- _Items listed in a dataset_
↓↓↓

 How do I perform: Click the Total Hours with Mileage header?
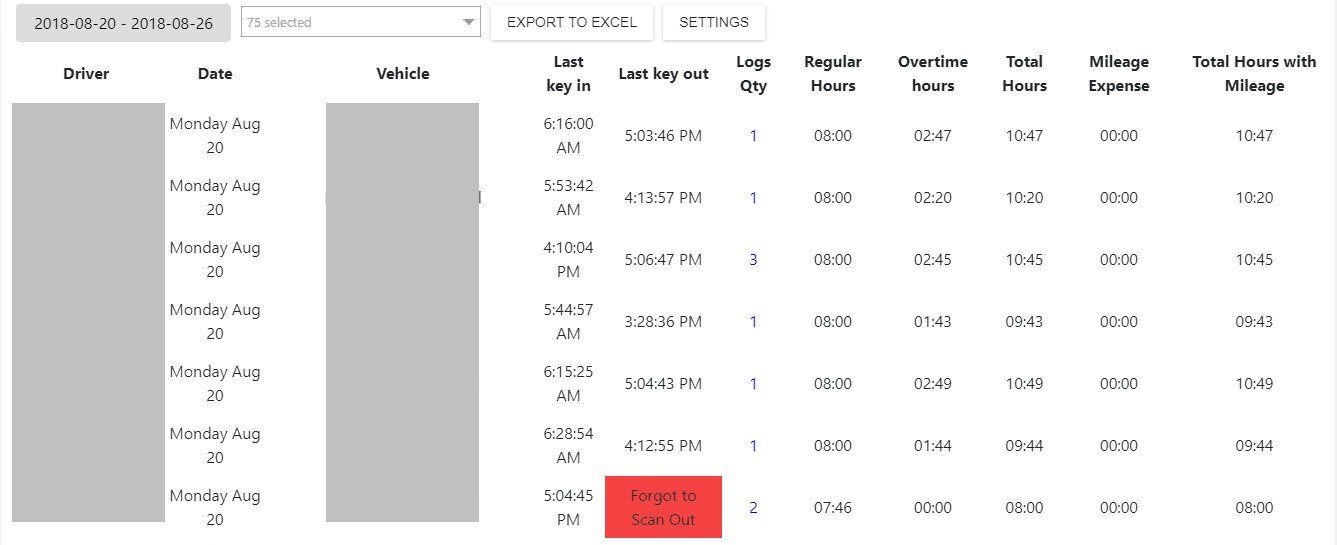click(x=1254, y=74)
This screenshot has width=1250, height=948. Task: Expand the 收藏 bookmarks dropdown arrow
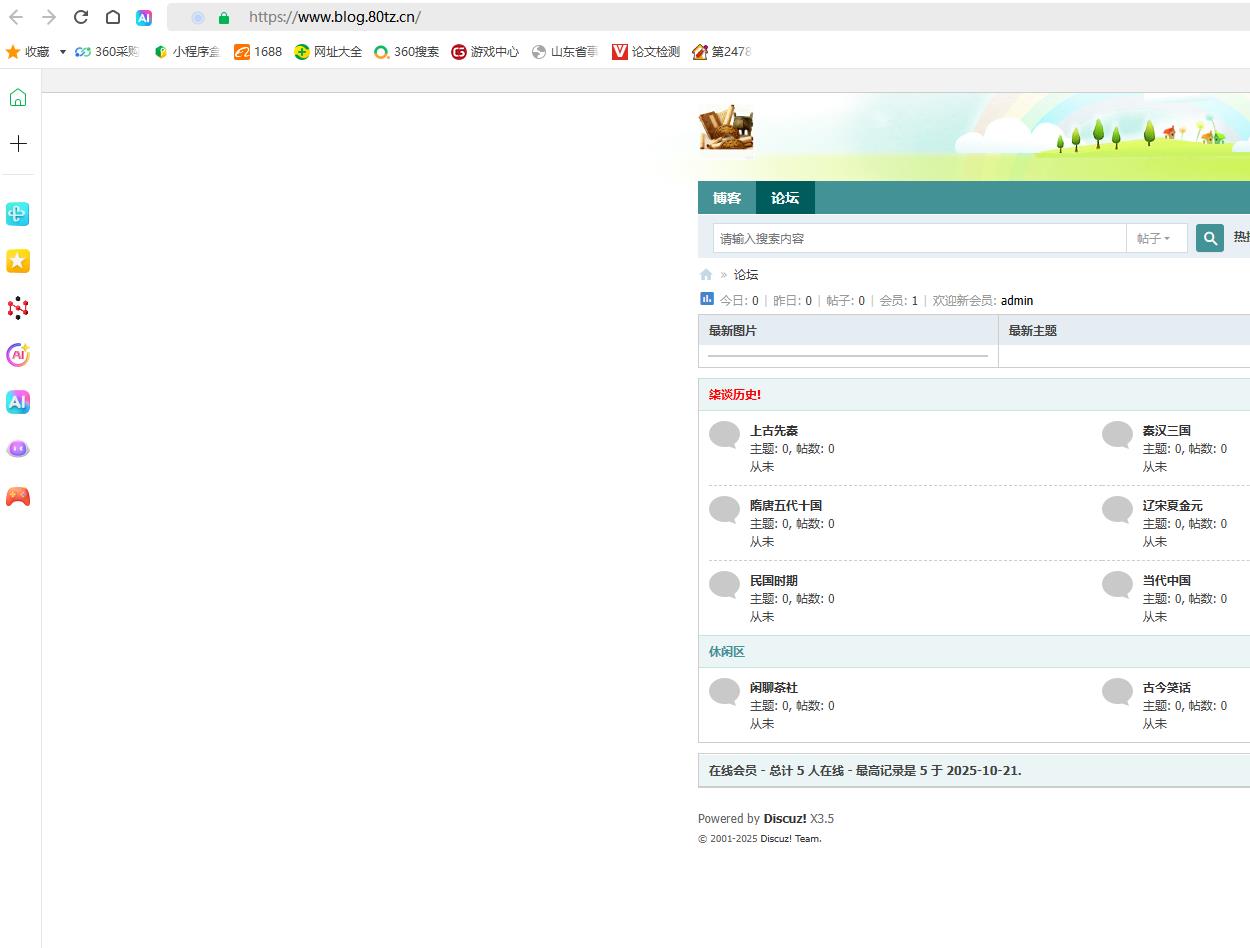(x=62, y=52)
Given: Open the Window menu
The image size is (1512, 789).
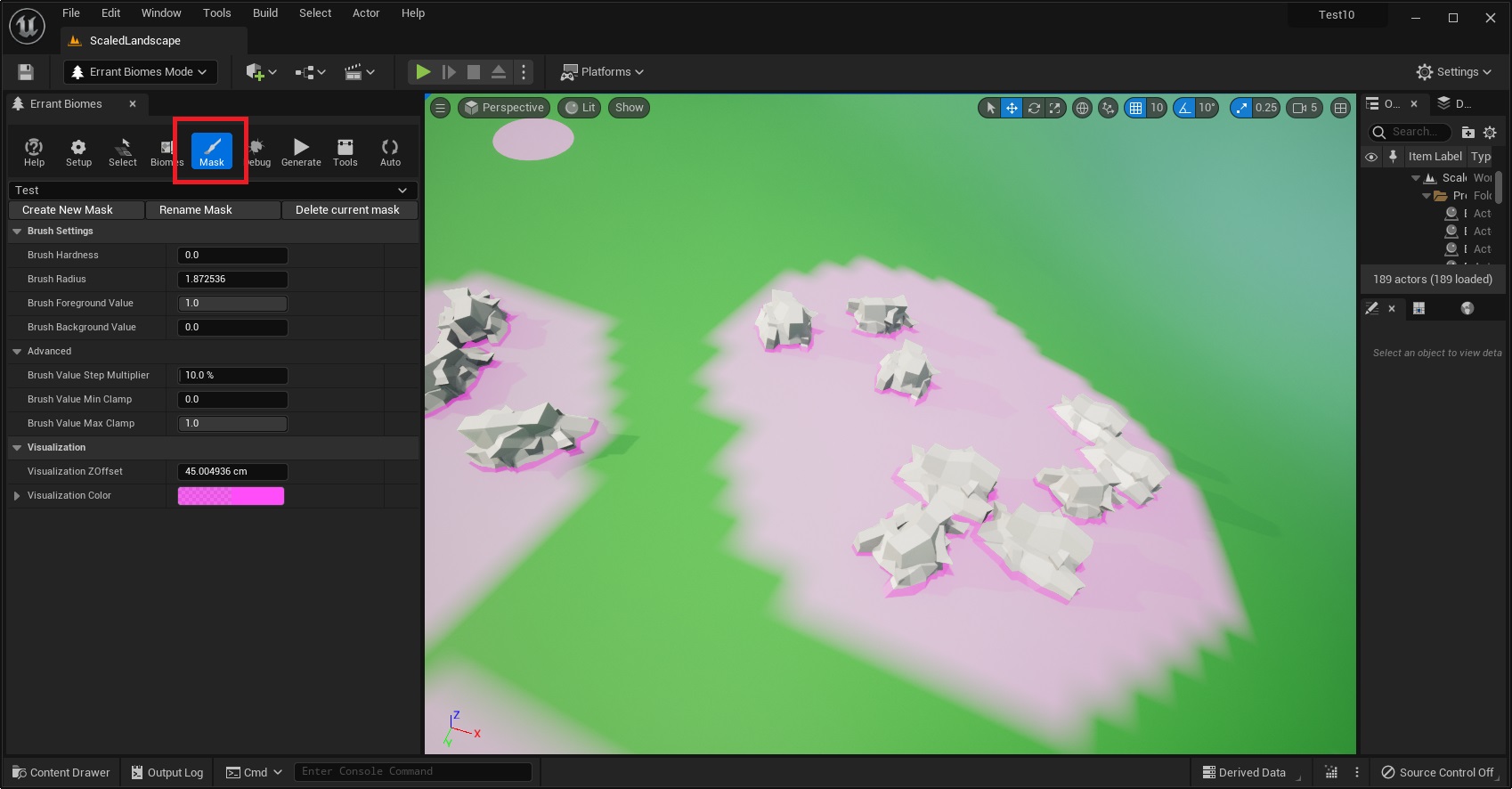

↑↑↑

- _Task statement_
What is needed here is an exact copy of every record, with the pictures left out.

- _Response to the task_
 How do I perform: Click the Total Hours with Mileage header?
click(x=1254, y=74)
This screenshot has width=1250, height=948. Task: Expand the 收藏 bookmarks dropdown arrow
(x=62, y=52)
Given: Open the Window menu
The image size is (1512, 789).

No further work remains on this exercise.